A Branch-and-Cut Algorithm for Mixed Integer Bilevel Linear Optimization Problems and Its Implementation

TL;DR

This paper introduces a flexible branch-and-cut algorithmic framework for solving mixed integer bilevel linear optimization problems, implemented in the open-source solver MibS, and evaluates its effectiveness on various problem classes.

Contribution

It presents a comprehensive, generalized branch-and-cut framework for MIBLPs, integrating existing techniques with new methods, and provides an open-source implementation with computational evaluation.

Findings

Effective solution of diverse bilevel problems

Framework outperforms existing methods in certain classes

Open-source solver MibS facilitates research and application

Abstract

In this paper, we describe a comprehensive algorithmic framework for solving mixed integer bilevel linear optimization problems (MIBLPs) using a generalized branch-and-cut approach.
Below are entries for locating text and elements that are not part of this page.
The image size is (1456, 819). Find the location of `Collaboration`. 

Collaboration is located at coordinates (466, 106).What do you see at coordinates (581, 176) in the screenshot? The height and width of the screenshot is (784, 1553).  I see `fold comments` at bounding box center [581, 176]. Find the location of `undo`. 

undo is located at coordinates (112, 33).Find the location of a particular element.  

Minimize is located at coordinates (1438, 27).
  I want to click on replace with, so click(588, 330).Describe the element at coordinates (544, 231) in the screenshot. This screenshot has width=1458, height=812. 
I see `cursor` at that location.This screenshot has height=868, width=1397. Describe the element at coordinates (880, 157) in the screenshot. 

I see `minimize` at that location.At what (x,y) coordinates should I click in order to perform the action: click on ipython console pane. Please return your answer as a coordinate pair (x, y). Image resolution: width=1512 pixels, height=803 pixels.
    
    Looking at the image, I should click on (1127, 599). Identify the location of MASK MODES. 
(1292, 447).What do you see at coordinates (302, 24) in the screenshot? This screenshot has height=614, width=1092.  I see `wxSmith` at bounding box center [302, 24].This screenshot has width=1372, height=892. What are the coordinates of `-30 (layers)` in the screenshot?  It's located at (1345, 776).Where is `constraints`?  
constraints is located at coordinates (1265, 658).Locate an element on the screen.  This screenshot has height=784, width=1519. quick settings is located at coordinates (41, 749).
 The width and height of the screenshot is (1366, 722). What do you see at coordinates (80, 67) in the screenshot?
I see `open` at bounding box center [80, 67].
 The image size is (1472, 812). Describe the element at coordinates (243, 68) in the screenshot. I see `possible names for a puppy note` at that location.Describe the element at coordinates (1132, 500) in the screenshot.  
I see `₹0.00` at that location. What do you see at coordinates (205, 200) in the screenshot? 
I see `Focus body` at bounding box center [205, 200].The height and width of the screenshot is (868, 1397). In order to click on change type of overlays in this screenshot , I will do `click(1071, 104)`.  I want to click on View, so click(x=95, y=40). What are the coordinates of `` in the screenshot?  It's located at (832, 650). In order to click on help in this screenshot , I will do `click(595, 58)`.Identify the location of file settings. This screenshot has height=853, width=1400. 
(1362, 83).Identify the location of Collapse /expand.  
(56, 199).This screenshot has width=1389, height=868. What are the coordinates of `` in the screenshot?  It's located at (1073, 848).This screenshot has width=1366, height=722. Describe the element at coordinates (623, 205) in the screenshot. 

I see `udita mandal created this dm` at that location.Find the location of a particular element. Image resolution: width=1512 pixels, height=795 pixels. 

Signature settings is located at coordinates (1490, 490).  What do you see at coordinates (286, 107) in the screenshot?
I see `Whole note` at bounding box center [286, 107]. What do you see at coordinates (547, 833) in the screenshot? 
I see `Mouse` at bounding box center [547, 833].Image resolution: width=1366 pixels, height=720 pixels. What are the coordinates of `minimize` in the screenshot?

The framework presented merges features from existing algorithms (for both traditional mixed integer linear optimization and MIBLPs) with new techniques to produce a flexible and robust framework capable of solving a wide range of bilevel optimization problems. The framework has been fully implemented in the open-source solver MibS. The paper describes the algorithmic options offered by MibS and presents computational results evaluating the effectiveness of the various options for the solution of a number of classes of bilevel optimization problems from the literature.